EXPERIMENTAL APPROACH We investigated the activity of µ‐CnIIIC on human NaV channels and characterized its inhibitory mechanism, as well as the molecular basis, for its channel specificity.
KEY RESULTS Similar to rat paralogs, human NaV1.4 and NaV1.2 were potently blocked by µ‐CnIIIC, the sensitivity of NaV1.7 was intermediate, and NaV1.5 and NaV1.8 were insensitive. Half‐channel chimeras revealed that determinants for the insensitivity of NaV1.8 must reside in both the first and second halves of the channel, while those for NaV1.5 are restricted to domains I and II. Furthermore, domain I pore loop affected the total block and therefore harbours the major determinants for the subtype specificity. Domain II pore loop only affected the kinetics of toxin binding and dissociation.
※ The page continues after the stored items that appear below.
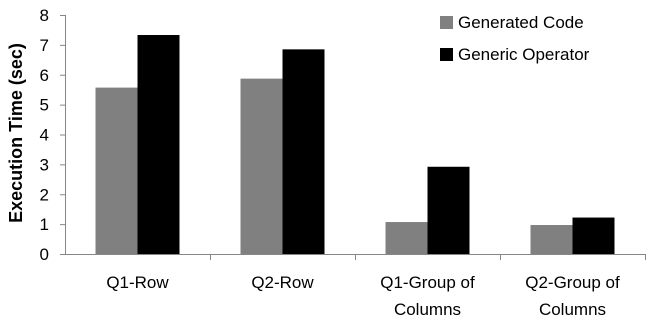 The image size is (652, 322). What do you see at coordinates (515, 38) in the screenshot?
I see `legend: Generated Code Generic Operator` at bounding box center [515, 38].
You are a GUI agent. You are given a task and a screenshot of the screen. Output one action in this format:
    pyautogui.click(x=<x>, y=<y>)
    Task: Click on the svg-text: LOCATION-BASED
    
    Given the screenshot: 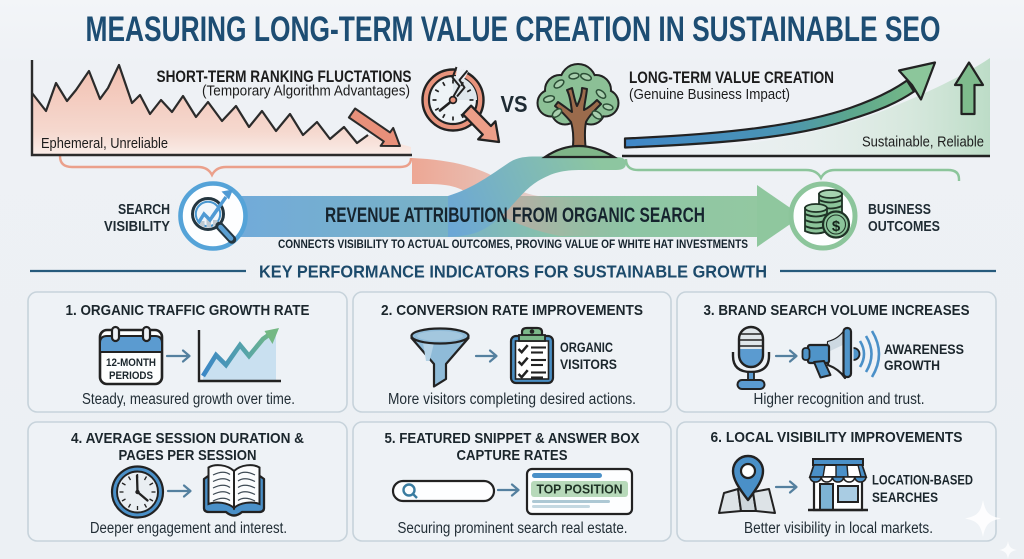 What is the action you would take?
    pyautogui.click(x=922, y=480)
    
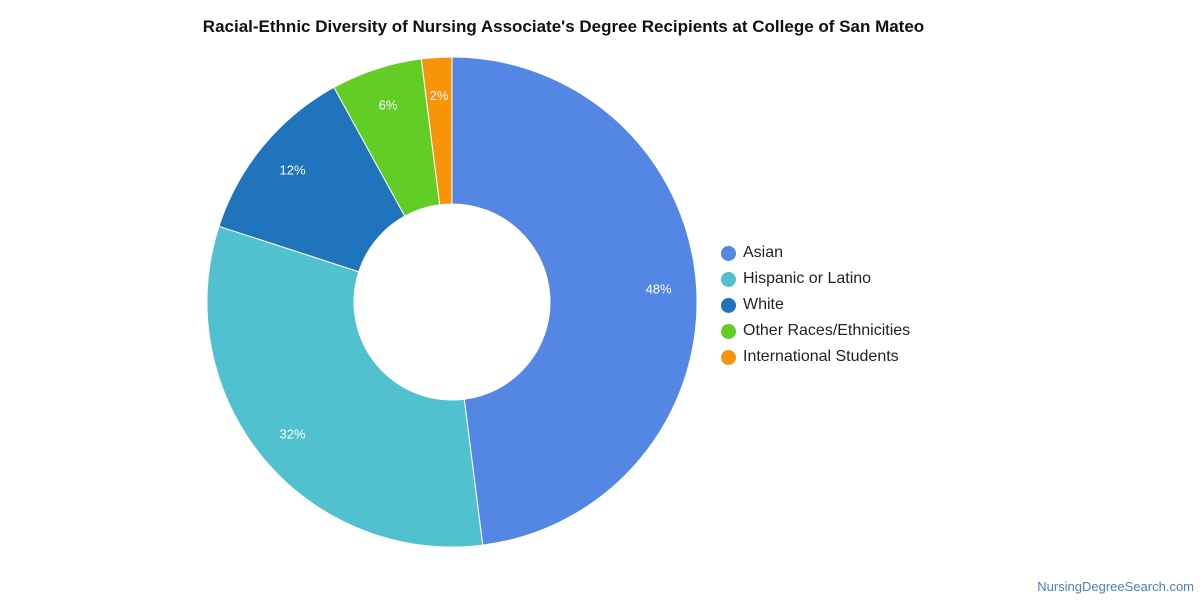 This screenshot has height=600, width=1200. I want to click on legend-label: Other Races/Ethnicities, so click(827, 330).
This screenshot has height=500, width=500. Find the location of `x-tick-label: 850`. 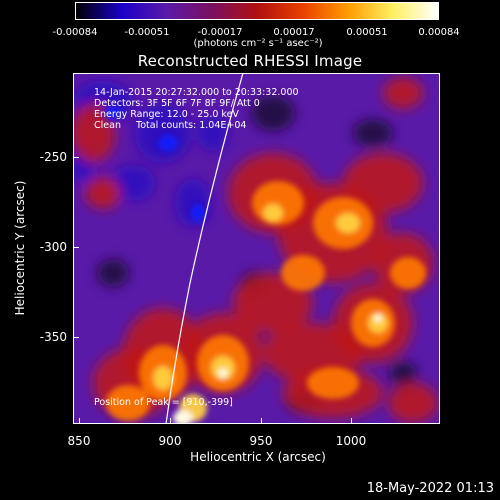

x-tick-label: 850 is located at coordinates (79, 441).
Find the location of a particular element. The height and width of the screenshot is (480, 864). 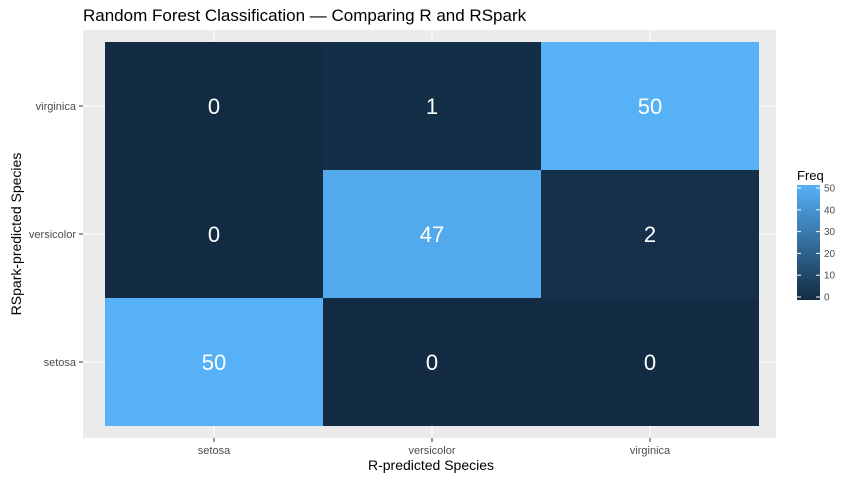

heatmap-cell-versicolor-virginica is located at coordinates (432, 106).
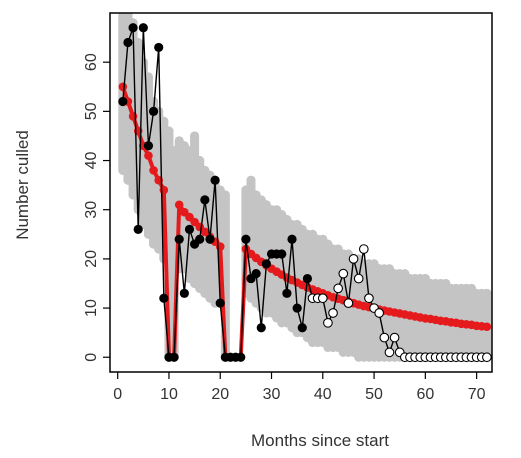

Blockade by µ‐CnIIIC of NaV1.4 was virtually irreversible but left a residual current of about 5%, reflecting a ‘leaky’ block; therefore, Na+ ions still passed through µ‐CnIIIC‐occupied NaV1.4 to some extent. TTX was excluded from this binding site but was trapped inside the pore by µ‐CnIIIC.
CONCLUSION AND IMPLICATIONS Of clinical significance, µ‐CnIIIC is a potent and persistent blocker of human skeletal muscle NaV1.4 that does not affect activity of cardiac NaV1.5.